Gas Purging and Air Pocket Movement
In oil and gas pipelines, industrial cleaning, or batch operations, gas is often introduced to the system to push liquid or separate product stages. Pipe Filling and Draining makes it possible to simulate how bubbles move, expand, and affect system pressures – allowing engineers to optimize purge strategies and gas usage.
Surge and Force Estimation
Even in systems where gas isn’t deliberately added, trapped pockets can occur. These bubbles may create significant transient forces when displaced. With the Pipe Filling and Draining feature, engineers can model what occurs after trapped gas is accumulated explicitly, improving estimates of the forces acting on pipes, valves, and supports.
Design Optimization
By capturing the dynamics of filling, draining, and purging, engineers can test whether pumps, valves, and other system components are correctly sized. This leads to smarter designs and more effective surge control strategies.
What Makes It Different
Most surge analysis tools assume fully liquid systems. Approximations for startup or draining exist, but they rarely capture how compressible gases interact with transient liquid flow.
Pipe Filling and Draining goes further by explicitly modeling gas-liquid interfaces. This enables engineers to:
- Simulate the expansion and compression of bubbles as they move.
- Track the location and size of interfaces through time.
- Account for surge effects generated during rapid filling, draining, or purging.
- Visualize transient behaviors that would otherwise be difficult to estimate.
Modeling Assumptions and Guidance
To provide practical results, the feature uses a simplified but effective physical model:
- Interfaces are assumed to be perpendicular to the pipe and move at the liquid velocity.
- Gas is modeled as a uniform, compressible volume, not accounting for internal gradients or stratification.
- Acoustic disturbances within the gas are ignored.
- Gas is not entrained in the liquid, and two-phase mixing is not simulated.
For improved resolution, engineers are encouraged to use finer pipe sectioning – about ten segments per pipe.
Some constraints apply: Pipe Filling and Draining is not compatible with cavitation modeling, infinite pipes, variable fluids, or Pulsation Frequency Analysis. Additionally, liquid and gas flows may not mix at branches. During initialization, each pipe can only contain a single interface, though once the simulation begins, bubbles can split and propagate as the system evolves.

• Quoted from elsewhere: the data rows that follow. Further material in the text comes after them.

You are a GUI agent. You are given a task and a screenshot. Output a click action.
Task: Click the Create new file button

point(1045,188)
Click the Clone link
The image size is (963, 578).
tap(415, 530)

How Pipe Filling and Draining Represent Bubbles
Unlike cavitation models such as DVCM and DGCM, bubbles in Pipe Filling and Draining are treated as stable interfaces that do not collapse. Instead, they can split, expand, contract, or enter the system through air valves, reflecting real-world filling and draining behavior. Interfaces are removed only when a bubble exits through a gas vent junction, and junction conditions govern how this occurs. For example, if an air valve is connected to two pipes and receives liquid from one and gas from the other, the solver will produce an error, since the valve cannot process both simultaneously. Likewise, bubbles remain distinct; they do not merge when flow reverses, which ensures interface behavior is modeled consistently.
A More Complete View of System Dynamics
The Pipe Filling and Draining feature fills a critical gap in surge modeling. Capturing startup, shutdown, and purge events with realistic treatment of gas-liquid interfaces it gives engineers a more complete picture of how systems behave before and after steady operation.
For engineers designing and operating fluid networks, this means better insight into surges, forces, and interface behavior – and ultimately, safer and more efficient systems.
With Pipe Filling and Draining, Impulse makes it easier than ever to model what really happens when a system comes to life, winds down, or goes through a purge. It’s a powerful addition to the engineer’s toolbox and a big step forward in connecting simulation to reality.